Similarly, meta-analysis study (Packer 2018) described zero incidence of asymptomatic anterior subcapsular cataract formation. Other analysis indicates that Karandikar et al. [18] (2015), Bhandari et al. (2016), Rizk et al. [19] (2019) and Sachdev et al. [20] (2019) reported only in one eye had revealed cataract formation. This complication mainly occurred in 9 months, one year or two years post-op followup periods. One of other complications is uncorrected or over corrected rotation of the pIOL. Rotation of lens more than 30° was reported in several studies (Karandikar et al. 2015; Bhandari et al. 2016; Ganesh et al. 2017; Pjano et al. 2017 and Kamiya et al. 2018). This event required re-rotation or lens exchange surgery. A comparative study of rotational stability between spheric and toric models of ICL concluded that both lenses have similar rotational stability (3.39° versus 4.17°, respectively; Hyun et al. 2017) [21].
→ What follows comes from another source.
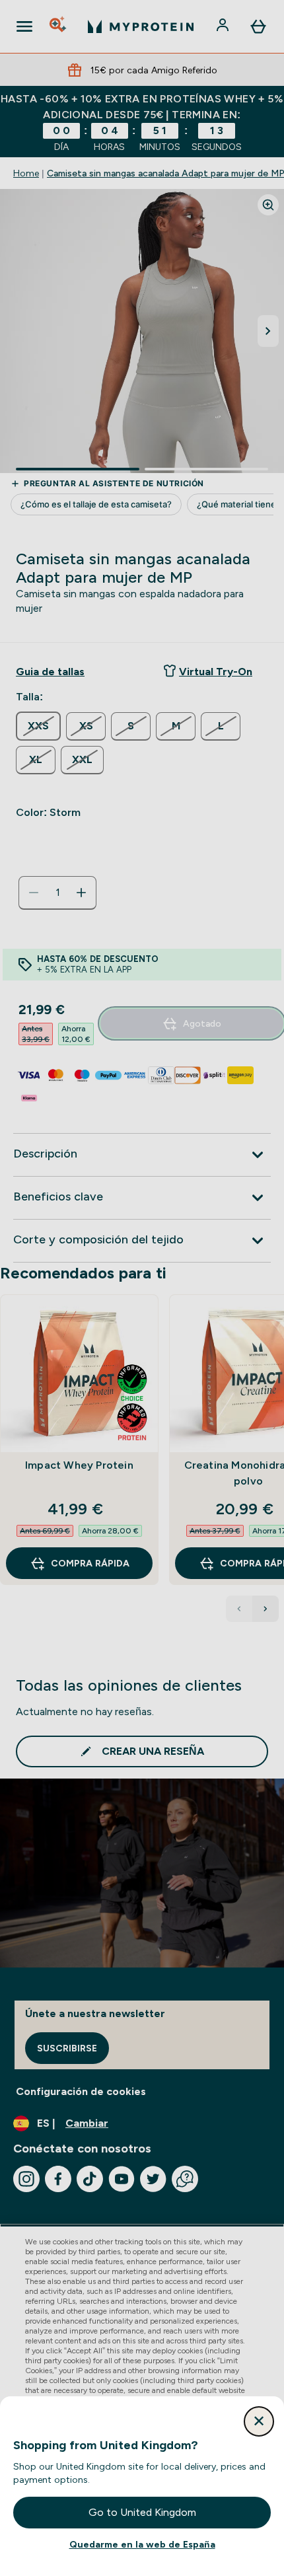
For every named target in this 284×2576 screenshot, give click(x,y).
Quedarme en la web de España (142, 2544)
In this study, we investigated first 112 eyes in which were implanted VICM5 (58 eyes) spheric ICL and VTICM5 (54 eyes) toric ICL models to patients with high myopia and myopic astigmatism in Uzbekistan. The main privilege of these lenses are expended optic size. The optic size in V4c is ranges from 4.9 to 5.8 mm. EVO+ new ICL VICM5 and toric ICL VTICM5 models optic size range from 5.0 to 6.1 mm.
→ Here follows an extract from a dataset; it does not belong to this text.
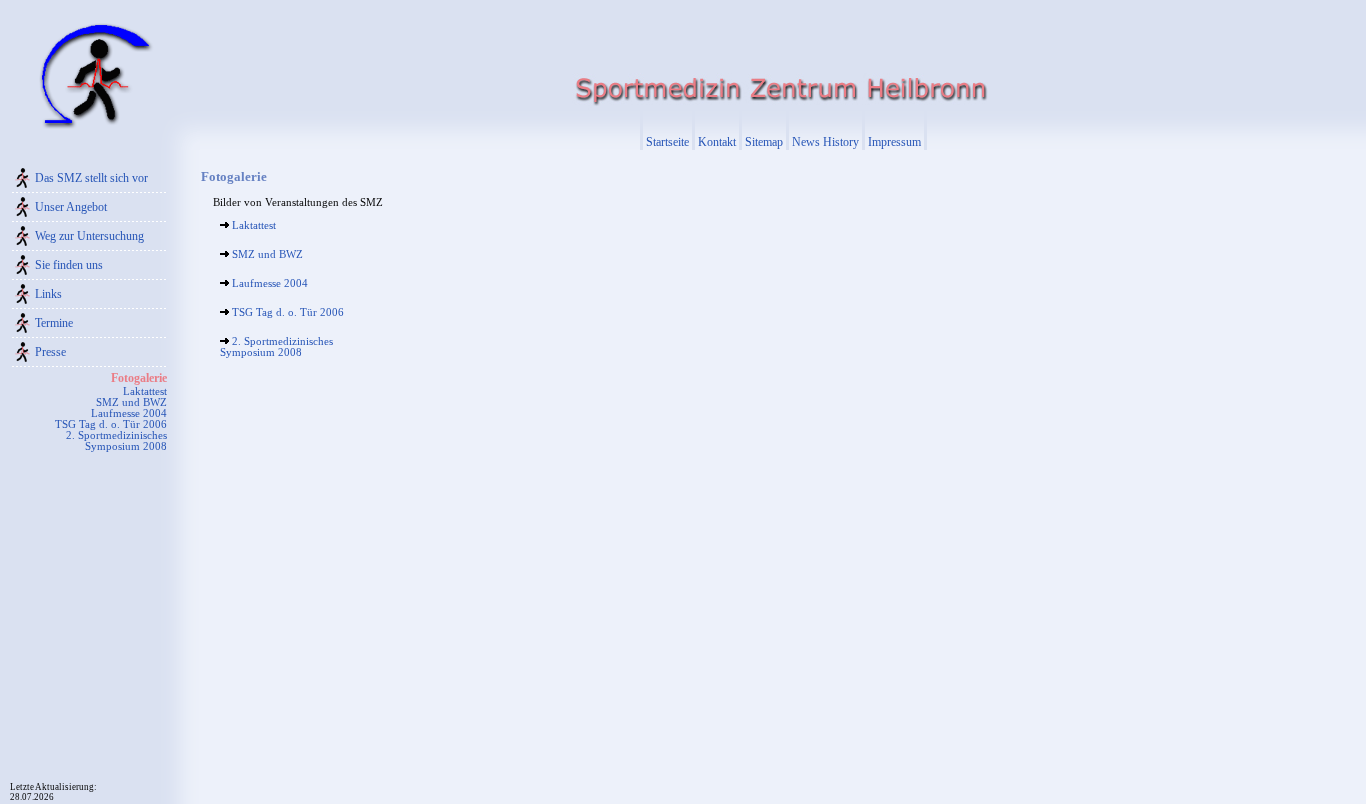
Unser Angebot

In this study, we found any significant difference after implantation of this lens. Patients have satisfied results and significantly have decreased halo and glare visual complaints at nighttime.
Conclusion
In summary, initial results of our study indicate that implantation of VICM5 spheric and VTICM5 toric ICL new models with expanded optic size is safe, effective and provides predictable and stable refractive results in the correction of eyes with high myopia and myopic astigmatism. In our opinion, the lens design with expanded optic size and with central hole significantly decreases of complaints on nighttime such as halo and glare. Also adequate patient selection, accurate measurement of all parameters that are required to calculate spheric and toric ICL size and power are all extremely important to achieve good postoperative results in follow-up period. Patient with spheric and toric refraction would get high visual performance and had increased quality of life during short and long post-op period time. We believe and recommend that this procedure is alternative and safe method to patients who has high refractive errors and requires more investigations for long follow-up period after implantation of both ICL models.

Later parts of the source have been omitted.